“The anticoagulant effects of Dabigatran (Pradaxa) are important and life-saving for some patients, but there are situations where reversal of the drug’s effects is medically necessary,” said Richard Pazdur, M.D., director of the Office of Hematology and Oncology
Products in the FDA’s Center for Drug Evaluation and Research. “Today’s approval offers the medical community an important tool for managing patients taking Dabigatran (Pradaxa) in emergency or life-threatening situations when bleeding can’t be controlled.”
The FDA approved Dabigatran (Pradaxa) in 2010 to prevent stroke and systemic blood clots in patients with atrial fibrillation, as well as for the treatment and prevention of deep venous thrombosis and pulmonary embolism. Idarucizumab (Praxbind) is the first reversal agent approved specifically for Dabigatran (Pradaxa) and works by binding to the drug compound to neutralize its effect. Idarucizumab (Praxbind) solution is for intravenous injection.
The safety and effectiveness of Idarucizumab (Praxbind) were studied in three trials involving a total of 283 healthy volunteers taking Dabigatran (Pradaxa) (i.e., people who did not require an anticoagulant). In the healthy volunteers who were given Idarucizumab (Praxbind), there was an immediate reduction in the amount of Dabigatran (Pradaxa) in participants’ blood (measured as unbound dabigatran plasma concentration) that lasted for a period of at least 24 hours. In this study, the most common side effect from use of Idarucizumab (Praxbind) was headache.
Another trial included 123 patients taking Dabigatran (Pradaxa) who received Idarucizumab (Praxbind) due to uncontrolled bleeding or because they required emergency surgery. In this ongoing trial, based on laboratory testing, the anticoagulant effect of Dabigatran (Pradaxa) was fully reversed in 89 percent of patients within four hours of receiving Idarucizumab (Praxbind). In this patient trial, the most common side effects were low potassium (hypokalemia), confusion, constipation, fever and pneumonia.
Reversing the effect of Dabigatran (Pradaxa) exposes patients to the risk of blood clots and stroke from their underlying disease (such as atrial fibrillation). The Idarucizumab (Praxbind) labeling recommends patients resume their anticoagulant therapy as soon as medically appropriate, as determined by their health care provider.
EMA Recommends Approval of Idarucizumab (Praxbind), a Dabigatran (Pradaxa)-Specific Antidote – The European Medicines Agency (EMA) has recommended the approval of Idarucizumab (Praxbind), a specific antidote to reverse the anticoagulant effect of the direct oral thrombin inhibitor Dabigatran (Pradaxa).

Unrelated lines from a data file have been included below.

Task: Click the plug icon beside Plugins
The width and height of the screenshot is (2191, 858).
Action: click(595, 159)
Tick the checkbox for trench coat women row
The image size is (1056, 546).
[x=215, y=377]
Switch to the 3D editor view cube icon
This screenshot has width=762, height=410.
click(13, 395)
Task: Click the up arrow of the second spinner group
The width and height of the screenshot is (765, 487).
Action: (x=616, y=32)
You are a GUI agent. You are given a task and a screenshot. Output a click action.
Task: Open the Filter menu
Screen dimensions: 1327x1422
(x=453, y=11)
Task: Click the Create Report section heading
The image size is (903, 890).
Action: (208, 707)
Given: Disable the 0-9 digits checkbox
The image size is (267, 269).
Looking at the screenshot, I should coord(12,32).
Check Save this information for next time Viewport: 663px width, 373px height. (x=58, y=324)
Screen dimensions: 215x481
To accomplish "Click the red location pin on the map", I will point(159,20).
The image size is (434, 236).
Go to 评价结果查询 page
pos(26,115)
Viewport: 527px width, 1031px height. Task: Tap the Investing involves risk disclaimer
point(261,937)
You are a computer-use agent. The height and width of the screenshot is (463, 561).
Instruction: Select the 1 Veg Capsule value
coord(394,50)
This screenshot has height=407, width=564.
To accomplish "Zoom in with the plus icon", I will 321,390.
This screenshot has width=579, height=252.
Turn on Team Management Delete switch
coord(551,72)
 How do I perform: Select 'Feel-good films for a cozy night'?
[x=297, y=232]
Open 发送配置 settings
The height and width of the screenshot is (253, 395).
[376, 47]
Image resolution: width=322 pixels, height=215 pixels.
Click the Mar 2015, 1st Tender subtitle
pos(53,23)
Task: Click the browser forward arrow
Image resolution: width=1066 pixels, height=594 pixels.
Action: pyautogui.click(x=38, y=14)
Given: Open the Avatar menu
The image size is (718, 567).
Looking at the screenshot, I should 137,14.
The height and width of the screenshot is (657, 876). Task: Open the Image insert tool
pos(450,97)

The recommendation for approval follows an accelerated assessment from the Committee for Medicinal Products for Human Use (CHMP). Based on its review, the CHMP recommends use of the Dabigatran (Pradaxa)-specific antidote in Dabigatran (Pradaxa)-treated patients who need to undergo emergency surgery or when life-threatening or uncontrolled bleeding occurs.
As reported by heartwire from Medscape, real-world testing of Idarucizumab (Praxbind) has shown the agent safely and effectively reverses the anticoagulant effects of Dabigatran (Pradaxa). In the RE-VERSE AD study, which was recently presented at the European Society of Cardiology 2015 Congress in London, UK, investigators presented positive data when the agent was tested in patients with atrial fibrillation (AF) who needed emergency surgery or intervention. In the same trial, investigators also showed the drug was effective in managing patients with uncontrolled bleeding.
The risk of bleeding has been a concern with Dabigatran (Pradaxa) since the agent was approved by the European Commission in 2008, according to the EMA. In the US, Boehringer Ingelheim reached a settlement in 2014 and paid out $650 million as part of state and federal lawsuits to patients who claimed Dabigatran (Pradaxa) caused serious adverse events, the majority of which were bleeding-related.
Dabigatran (Pradaxa) is approved in Europe for prevention of stroke and pulmonary embolism in patients with AF as well as for the primary prevention of thromboembolic events in adult patients who have undergone total-hip- or total-knee-replacement surgery. It is also used to treat deep vein thrombosis (DVT) and pulmonary embolism (PE) and to prevent the reoccurrence of DVT/PE.
The CHMP opinion to recommend approval will now be sent to the European Commission, which will make the final decision on a European Union-wide marketing authorization.